»»

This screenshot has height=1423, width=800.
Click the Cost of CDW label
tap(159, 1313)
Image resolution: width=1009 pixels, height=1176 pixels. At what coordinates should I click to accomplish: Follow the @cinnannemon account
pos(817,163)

««

**What the task requires**: Transcribe every record. Match each line exactly.

**Exercise solution**:
This screenshot has height=1423, width=800.
Click the Cost of CDW label
tap(159, 1313)
Image resolution: width=1009 pixels, height=1176 pixels. At what coordinates should I click to accomplish: Follow the @cinnannemon account
pos(817,163)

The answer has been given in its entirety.